The Chancellor said yesterday that income earned by offshore developers will be spared from paying full duty to ensure that older sites are fully exploited.
It is the latest in a series of reliefs introduced for the industry, after George Osborne was criticised for hiking the supplementary charge on North Sea producers from 20 per cent to 32 per cent last year.
The new Brown Field Allowance will shield up to £500m of income from the charge when firms are boosting production from established oil or gas fields - potentially cutting their tax bill by £160m.
The move is expected to cost the Exchequer £100m per year but officials insist the long-term tax revenues will be significantly higher.
The announcement could attract £2bn of investment in the short term and is a step towards a potential 50 years of further activity in the North Sea, according to industry body Oil and Gas UK.
Durham City based-NOF Energy, the business development organisation for oil, gas, nuclear and offshore renewables sectors, welcomed the announcement as very positive move that could lead to job creation for its 200 members in the North-East.
Last night its chief executive George Rafferty said: "Following the announcement in his 2011 Budget the Chancellor quickly realised he had made a faux pas and since then he has become much more supportive of our industry. This is another step in the right direction."
Mr Rafferty predicted that the regions subsea businesses, that collectively support 10,000 jobs, could benefit from the move. "These older oil and gas fields are in difficult to get to locations which means developers are likely to call on the expertise of subsea companies, and the North-East is blessed with some world class companies in that area." DeepOcean Group, formerly known as CTC Marine and Modus Seabed Intervention, both based in Darlington, are among those firms that could be set to benefit.
Mr Osborne said: "It will give companies the incentive to get the most out of older fields, creating jobs and delivering more revenue for taxpayers."
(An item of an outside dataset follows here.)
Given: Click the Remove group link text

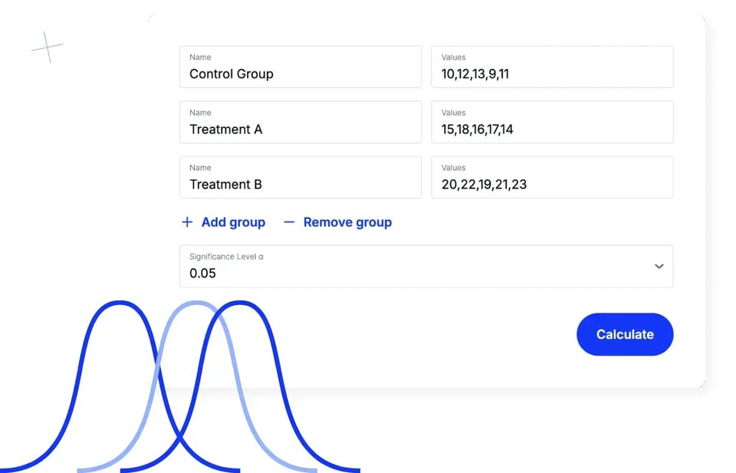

In July, the Chancellor pledged hundreds of millions of pounds of tax breaks to encourage more drilling for gas off the coast of the UK. Hours after that announcement, British Gas owner Centrica pledged to plough £1.4bn into developing its Cygnus gas field in the North Sea, which led to Hartlepool-based Heerema Fabrications securing a multi-million pounds order to build offshore platforms.
The Government has also introduced tax relief on decommissioning rigs and the introduction or extension of allowances for small fields.